金融機関経営者の責任追及を怠ったのは大きな政治的失敗だった

吉松崇 経済金融アナリスト

バーナンキ、ポールソン、ガイトナーは何を語る?

リーマン・ショック後に閉鎖されたクライスラーの自動車工場跡を見渡す元組立工のクリス・パプラナスさん=2018年8月9日、米ミズーリ州セントルイス郊外
 2008年9月のリーマン・ブラザーズの経営破綻(はたん)に端を発した金融危機から、今年でちょうど10年になる。

 今日では「大不況」と呼ばれる戦後最大の不況を生んだ金融危機であるから、その10周年に当たり、当事者がメディアで発言して、それが注目されるのは当然である。

 2008年の秋に、米国の金融規制当局のトップとしてこの金融危機に対峙したのは、当時のバーナンキ連邦準備制度理事会(FRB)議長、ポールソン財務長官、それにガイトナー・ニューヨーク連銀総裁であった。10周年に当たり、この3人が連名で「次の金融危機への備えに何が必要か」と題して、ニューヨーク・タイムズに寄稿している。
”What We Need to Fight the Next Financial Crisis” by Ben S. Bernanke, Timothy F. Geithner, John M. Paulson, Jr. New York Times, September 7, 2018

 3人の主張を手短に要約すると、
(1) 金融危機が発生した原因は様々だが、とりわけ重要なのは、金融機関規制が金融ビジネスの実態から大きくかい離して、旧来の規制で金融機関をモニターできなくなっていた。つまりは、金融規制の形骸化である。
(2) リーマン破綻の後で、連邦議会が金融機関への資本注入を認め、不況対策の大胆な財政出動を行ったので、破綻が他の金融機関に伝播することを防げた。これがなければ、多くの金融機関が連鎖倒産して、アメリカ経済は崩壊していたかもしれない。
(3) 金融危機のさなかに、金融機関に公的資金を資本投入することが政治的に極めて不人気なのは十分理解できる。まるで、危機の原因を作った当事者を救済するようで、アンフェアに見えるからだ。そのため、議会はこの資本投入の見返りに、金融規制当局の自由裁量の余地を狭める決定を行った。例えば、預金保険機構(FDIC)は、危機時に銀行預金を無制限に保障する権限を失い、連邦準備制度理事会(FRB)は、銀行に対し緊急融資を行う権限に制限を設けられた。
(4) 現在、金融危機が起きる可能性が高いわけではないが、将来何が起きるかは誰にもわからない。万が一の金融危機時に、規制当局が危機に対応できる手段を制限されている(手足を縛られている)と、大変なことになる。
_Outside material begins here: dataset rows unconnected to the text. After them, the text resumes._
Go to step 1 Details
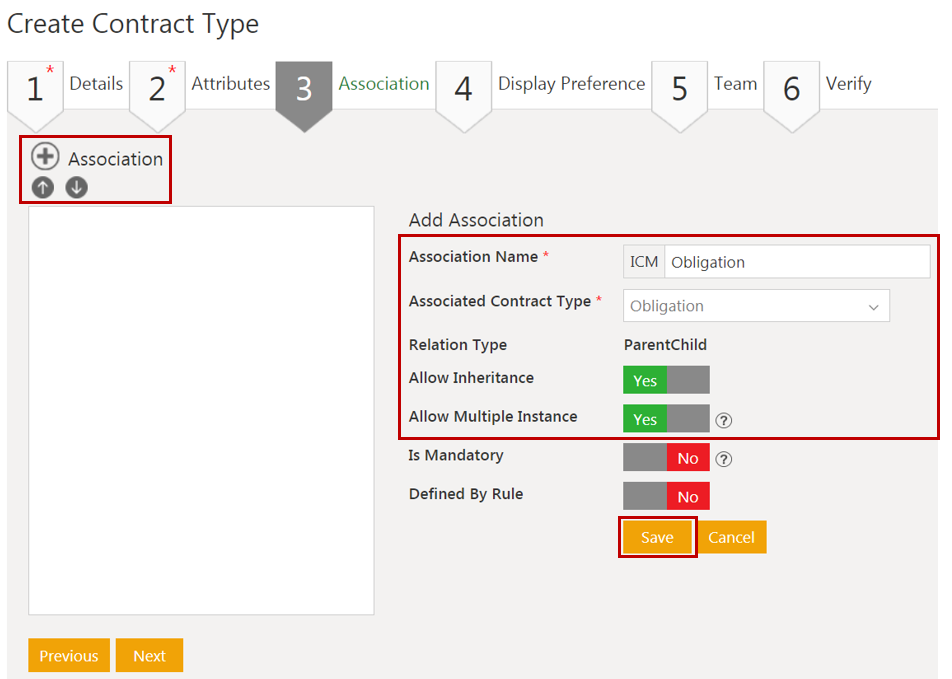This screenshot has width=952, height=679. (x=35, y=89)
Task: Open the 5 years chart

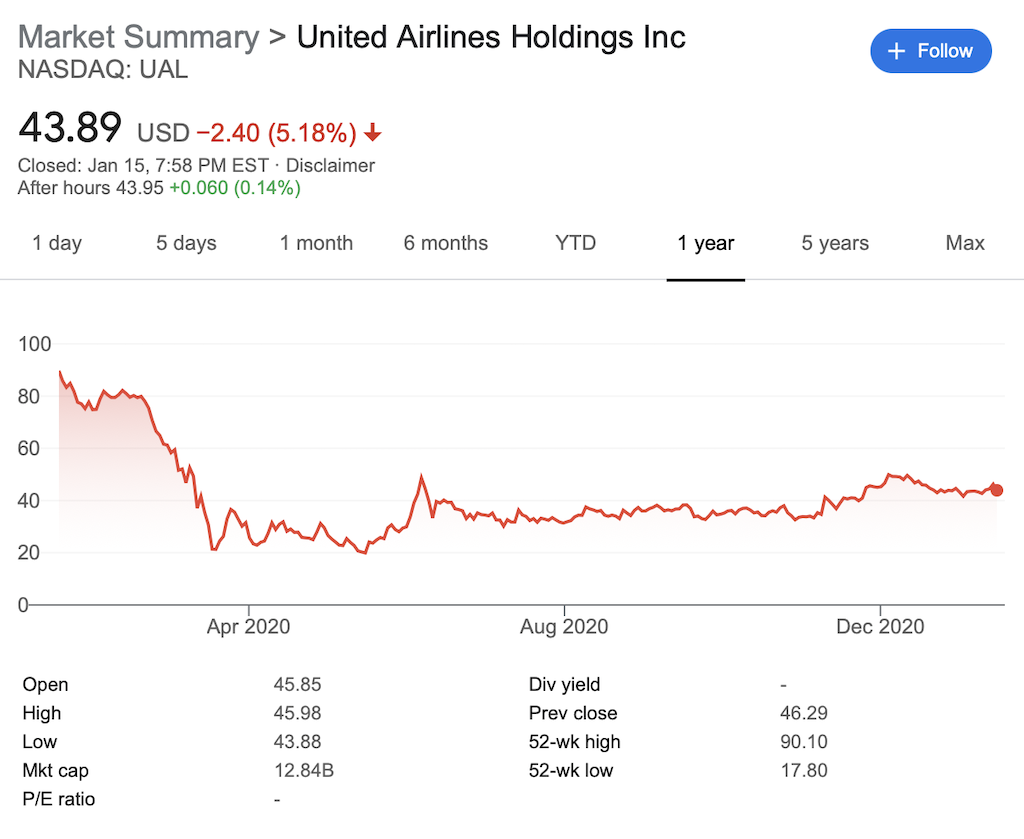Action: [x=835, y=243]
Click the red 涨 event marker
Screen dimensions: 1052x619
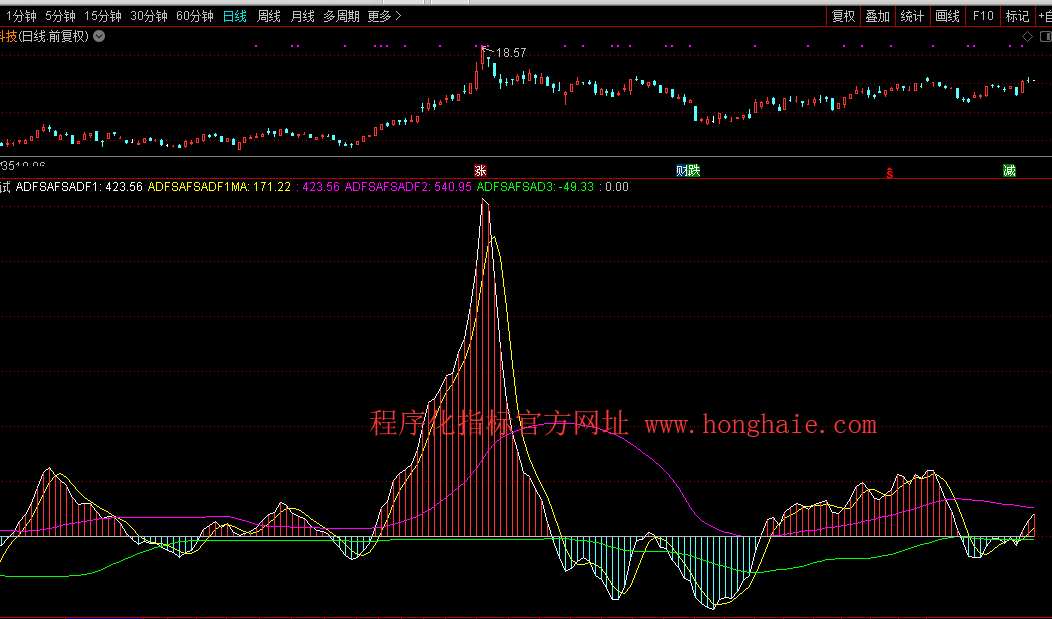point(480,171)
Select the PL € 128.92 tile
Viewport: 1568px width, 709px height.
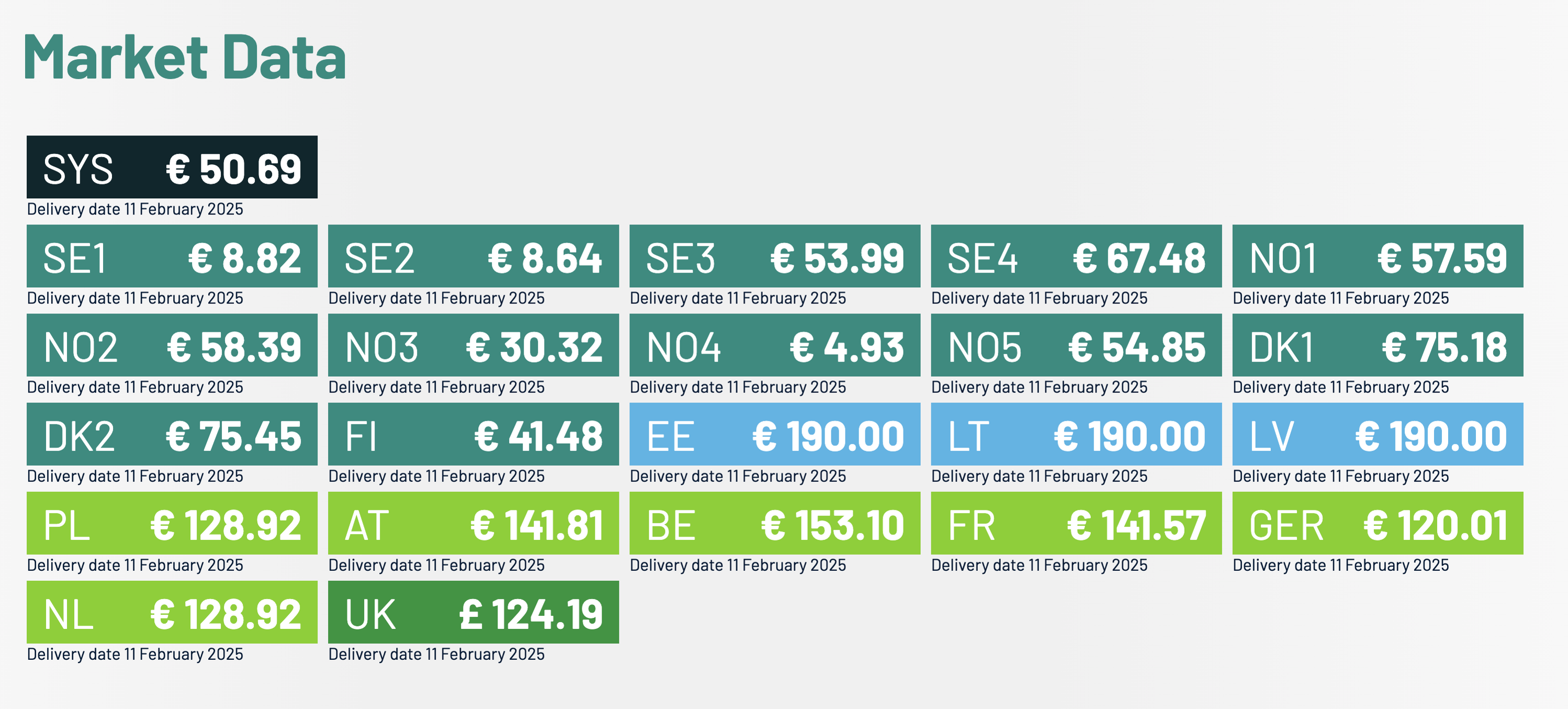172,522
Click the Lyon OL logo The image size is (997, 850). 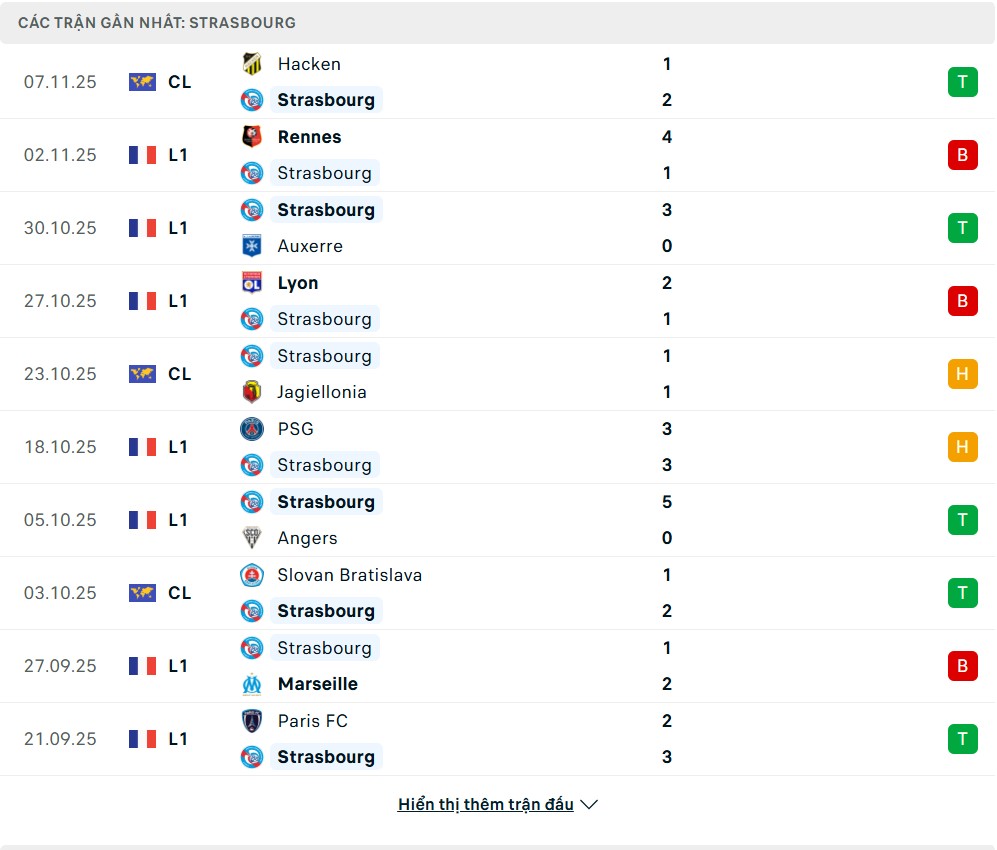(252, 283)
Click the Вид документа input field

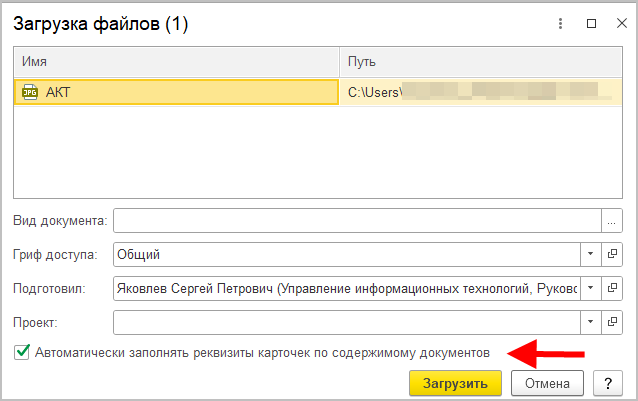click(x=357, y=220)
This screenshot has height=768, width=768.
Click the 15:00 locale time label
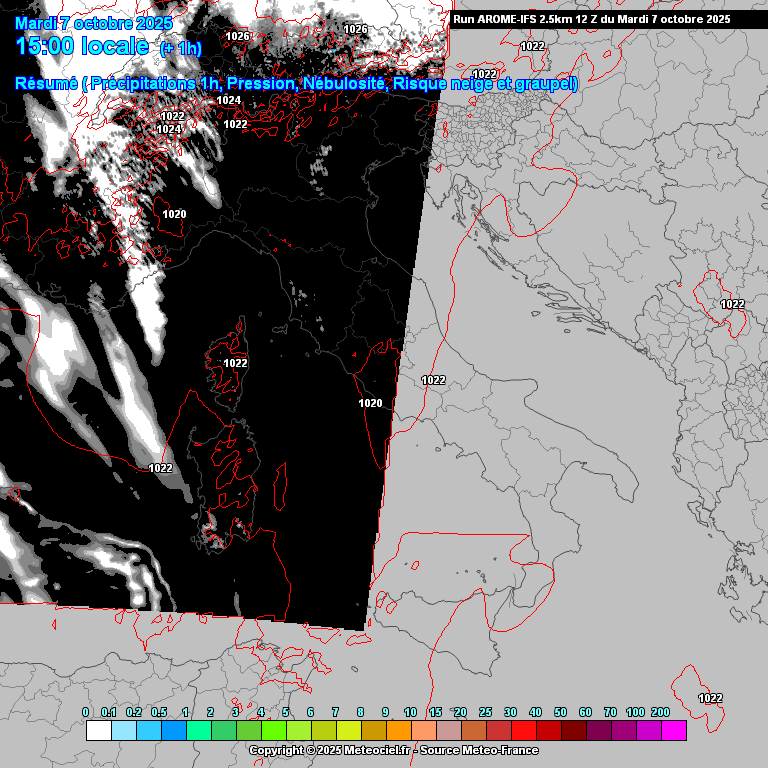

 つまり、この3人は、議会が、金融機関救済が政治的に不人気であるが故に金融規制当局に事後的に課した制約を外して欲しい、と訴えているのである。

 アメリカでは超大物の3人の訴えであるが、これを読んだアメリカの「普通の人びと」は、これをどう受け止めるのだろうか? すんなりと納得するのだろうか?

 そもそも、10年前の金融危機から、どんな教訓が得られるのか、真に有効な金融機関規制とは何なのか? 金融危機が惹起するこうした問題を、この3人の主張を材料にして考えてみたい。

金融機関規制を形骸化させたのは誰か?

 3人の主張の第1のポイントである「金融規制がビジネスの実態とかい離して、金融規制が形骸化していた」というのは、それ自体は全く正しい。

 もともと、アメリカの金融機関規制は1930年代の大恐慌の教訓が生んだものである。大恐慌に先立つ20年代に証券市場で不正が横行したこと、更には大銀行が社債を引受・販売し、その代金で融資を返済させるような利益相反行為があり、これを排除するために、大銀行は商業銀行と証券会社(投資銀行)に分割された。これが1933年銀行法(グラス・スティーガル法)である。商業銀行が証券業を営むことが禁止されたのである。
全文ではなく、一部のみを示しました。